# START OF DATA SUPPLIED

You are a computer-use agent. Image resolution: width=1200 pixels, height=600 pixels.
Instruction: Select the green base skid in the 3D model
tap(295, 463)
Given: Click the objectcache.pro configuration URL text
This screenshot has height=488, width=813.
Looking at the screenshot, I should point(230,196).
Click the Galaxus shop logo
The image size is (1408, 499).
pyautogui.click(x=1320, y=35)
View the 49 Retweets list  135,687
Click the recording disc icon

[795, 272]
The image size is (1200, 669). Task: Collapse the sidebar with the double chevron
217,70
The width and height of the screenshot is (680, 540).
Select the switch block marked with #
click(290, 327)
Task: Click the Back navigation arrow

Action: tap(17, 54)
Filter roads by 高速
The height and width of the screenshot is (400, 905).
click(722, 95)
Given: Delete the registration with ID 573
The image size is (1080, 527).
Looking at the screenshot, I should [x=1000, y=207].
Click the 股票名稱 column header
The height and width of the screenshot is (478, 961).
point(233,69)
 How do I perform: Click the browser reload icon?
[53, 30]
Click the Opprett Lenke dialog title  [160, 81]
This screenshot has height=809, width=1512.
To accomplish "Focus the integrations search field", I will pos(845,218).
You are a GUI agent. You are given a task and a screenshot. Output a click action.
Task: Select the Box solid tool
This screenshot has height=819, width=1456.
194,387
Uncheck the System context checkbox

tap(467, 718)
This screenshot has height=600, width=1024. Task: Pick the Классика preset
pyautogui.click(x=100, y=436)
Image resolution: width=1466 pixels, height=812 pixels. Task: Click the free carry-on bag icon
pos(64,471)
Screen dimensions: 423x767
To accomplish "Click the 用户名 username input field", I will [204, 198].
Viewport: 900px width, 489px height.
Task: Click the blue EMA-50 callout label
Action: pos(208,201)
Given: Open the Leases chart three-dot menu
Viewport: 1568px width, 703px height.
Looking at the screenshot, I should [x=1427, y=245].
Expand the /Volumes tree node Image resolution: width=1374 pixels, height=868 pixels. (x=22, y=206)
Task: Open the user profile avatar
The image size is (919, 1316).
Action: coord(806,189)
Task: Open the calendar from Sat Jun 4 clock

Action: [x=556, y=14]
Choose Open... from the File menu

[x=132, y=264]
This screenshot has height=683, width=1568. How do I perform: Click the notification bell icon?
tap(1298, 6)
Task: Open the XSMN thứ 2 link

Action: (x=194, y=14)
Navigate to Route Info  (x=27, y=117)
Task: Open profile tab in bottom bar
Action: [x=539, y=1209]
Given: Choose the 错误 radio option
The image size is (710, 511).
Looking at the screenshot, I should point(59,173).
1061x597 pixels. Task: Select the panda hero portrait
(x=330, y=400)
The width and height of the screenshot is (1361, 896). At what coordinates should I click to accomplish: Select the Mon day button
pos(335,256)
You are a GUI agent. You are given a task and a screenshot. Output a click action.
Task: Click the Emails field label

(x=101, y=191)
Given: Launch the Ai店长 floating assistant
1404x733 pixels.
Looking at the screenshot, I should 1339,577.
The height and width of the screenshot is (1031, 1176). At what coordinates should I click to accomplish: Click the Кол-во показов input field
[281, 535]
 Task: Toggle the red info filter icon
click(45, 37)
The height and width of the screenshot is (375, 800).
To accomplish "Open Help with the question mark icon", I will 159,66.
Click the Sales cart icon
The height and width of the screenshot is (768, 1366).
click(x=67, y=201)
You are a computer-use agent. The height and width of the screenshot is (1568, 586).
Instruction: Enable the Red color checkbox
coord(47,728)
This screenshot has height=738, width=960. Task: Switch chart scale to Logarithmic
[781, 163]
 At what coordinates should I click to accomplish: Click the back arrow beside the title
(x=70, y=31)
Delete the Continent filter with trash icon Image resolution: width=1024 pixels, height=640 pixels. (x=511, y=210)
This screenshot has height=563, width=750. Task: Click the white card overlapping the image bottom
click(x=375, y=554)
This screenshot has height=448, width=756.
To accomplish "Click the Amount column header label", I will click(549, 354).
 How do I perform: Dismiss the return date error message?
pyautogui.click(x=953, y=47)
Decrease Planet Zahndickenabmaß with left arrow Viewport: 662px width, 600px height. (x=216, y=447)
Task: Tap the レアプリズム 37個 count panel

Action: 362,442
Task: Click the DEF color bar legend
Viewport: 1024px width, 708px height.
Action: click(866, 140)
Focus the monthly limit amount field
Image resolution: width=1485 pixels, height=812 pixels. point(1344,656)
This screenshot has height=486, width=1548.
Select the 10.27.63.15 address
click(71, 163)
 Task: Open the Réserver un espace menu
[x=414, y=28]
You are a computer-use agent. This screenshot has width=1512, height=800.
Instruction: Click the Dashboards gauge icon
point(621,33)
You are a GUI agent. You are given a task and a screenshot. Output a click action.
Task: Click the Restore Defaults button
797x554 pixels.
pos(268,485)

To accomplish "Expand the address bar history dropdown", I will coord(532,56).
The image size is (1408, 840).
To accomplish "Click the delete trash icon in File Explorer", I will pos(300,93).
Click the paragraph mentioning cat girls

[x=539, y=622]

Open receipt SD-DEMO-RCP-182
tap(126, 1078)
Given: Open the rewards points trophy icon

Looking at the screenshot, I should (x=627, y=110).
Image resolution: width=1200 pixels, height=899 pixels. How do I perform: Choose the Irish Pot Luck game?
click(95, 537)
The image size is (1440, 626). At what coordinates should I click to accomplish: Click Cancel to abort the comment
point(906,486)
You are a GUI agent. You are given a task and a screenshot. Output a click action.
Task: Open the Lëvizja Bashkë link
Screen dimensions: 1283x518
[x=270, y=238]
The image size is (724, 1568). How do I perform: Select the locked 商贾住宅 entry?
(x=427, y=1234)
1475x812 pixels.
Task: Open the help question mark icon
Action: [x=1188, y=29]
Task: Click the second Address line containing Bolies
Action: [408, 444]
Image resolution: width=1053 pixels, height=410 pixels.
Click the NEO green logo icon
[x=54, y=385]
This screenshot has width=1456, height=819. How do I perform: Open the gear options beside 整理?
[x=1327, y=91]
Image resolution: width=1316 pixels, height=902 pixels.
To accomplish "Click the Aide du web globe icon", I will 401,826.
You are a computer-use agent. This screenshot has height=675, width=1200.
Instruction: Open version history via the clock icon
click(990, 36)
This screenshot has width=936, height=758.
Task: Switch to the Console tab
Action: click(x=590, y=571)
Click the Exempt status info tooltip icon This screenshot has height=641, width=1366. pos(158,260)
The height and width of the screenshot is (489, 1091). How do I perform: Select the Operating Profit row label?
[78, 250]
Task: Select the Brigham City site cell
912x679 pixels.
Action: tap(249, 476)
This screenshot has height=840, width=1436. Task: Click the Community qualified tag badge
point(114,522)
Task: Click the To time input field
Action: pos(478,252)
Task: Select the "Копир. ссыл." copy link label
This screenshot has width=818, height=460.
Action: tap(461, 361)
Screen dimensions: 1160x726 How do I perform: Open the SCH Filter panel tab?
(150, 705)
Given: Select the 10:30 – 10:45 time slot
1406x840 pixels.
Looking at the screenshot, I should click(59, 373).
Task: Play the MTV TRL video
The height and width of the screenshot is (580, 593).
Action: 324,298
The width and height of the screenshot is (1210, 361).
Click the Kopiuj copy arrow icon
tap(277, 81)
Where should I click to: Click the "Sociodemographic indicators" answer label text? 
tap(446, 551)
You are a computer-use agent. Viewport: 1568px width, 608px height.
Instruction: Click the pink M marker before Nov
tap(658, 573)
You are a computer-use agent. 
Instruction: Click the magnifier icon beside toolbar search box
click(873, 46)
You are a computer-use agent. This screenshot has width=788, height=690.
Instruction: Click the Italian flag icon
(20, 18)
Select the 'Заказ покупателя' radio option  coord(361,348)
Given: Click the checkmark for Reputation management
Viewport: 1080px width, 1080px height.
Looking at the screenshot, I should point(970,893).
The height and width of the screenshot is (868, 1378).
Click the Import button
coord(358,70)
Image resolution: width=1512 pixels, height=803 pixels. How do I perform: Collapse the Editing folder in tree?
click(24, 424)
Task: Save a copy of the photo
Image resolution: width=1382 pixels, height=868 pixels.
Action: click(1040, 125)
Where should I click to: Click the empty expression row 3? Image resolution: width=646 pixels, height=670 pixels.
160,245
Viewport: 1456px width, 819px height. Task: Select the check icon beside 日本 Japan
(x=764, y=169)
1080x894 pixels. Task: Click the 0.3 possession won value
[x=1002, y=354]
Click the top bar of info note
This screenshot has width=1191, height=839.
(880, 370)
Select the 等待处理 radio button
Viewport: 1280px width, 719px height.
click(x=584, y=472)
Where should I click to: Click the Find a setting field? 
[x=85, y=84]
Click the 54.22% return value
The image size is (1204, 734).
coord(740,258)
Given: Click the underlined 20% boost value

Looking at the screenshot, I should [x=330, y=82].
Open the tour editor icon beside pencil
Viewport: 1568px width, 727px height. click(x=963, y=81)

# END OF DATA SUPPLIED

Rewrite the lines starting at the one that contains "Given: Launch the Ai店长 floating assistant" and ending at the one that contains "will click(549, 354)." as a Markdown table with the columns Row and Line. Number each row and leave out any blank lines.

| Row | Line |
|---|---|
| 1 | Given: Launch the Ai店长 floating assistant |
| 2 | 1404x733 pixels. |
| 3 | Looking at the screenshot, I should 1339,577. |
| 4 | The height and width of the screenshot is (1031, 1176). At what coordinates should I click to accomplish: Click the Кол-во показов input field |
| 5 | [281, 535] |
| 6 |  Task: Toggle the red info filter icon |
| 7 | click(45, 37) |
| 8 | The height and width of the screenshot is (375, 800). |
| 9 | To accomplish "Open Help with the question mark icon", I will 159,66. |
| 10 | Click the Sales cart icon |
| 11 | The height and width of the screenshot is (768, 1366). |
| 12 | click(x=67, y=201) |
| 13 | You are a computer-use agent. The height and width of the screenshot is (1568, 586). |
| 14 | Instruction: Enable the Red color checkbox |
| 15 | coord(47,728) |
| 16 | This screenshot has height=738, width=960. Task: Switch chart scale to Logarithmic |
| 17 | [781, 163] |
| 18 |  At what coordinates should I click to accomplish: Click the back arrow beside the title |
| 19 | (x=70, y=31) |
| 20 | Delete the Continent filter with trash icon Image resolution: width=1024 pixels, height=640 pixels. (x=511, y=210) |
| 21 | This screenshot has height=563, width=750. Task: Click the white card overlapping the image bottom |
| 22 | click(x=375, y=554) |
| 23 | This screenshot has height=448, width=756. |
| 24 | To accomplish "Click the Amount column header label", I will click(549, 354). |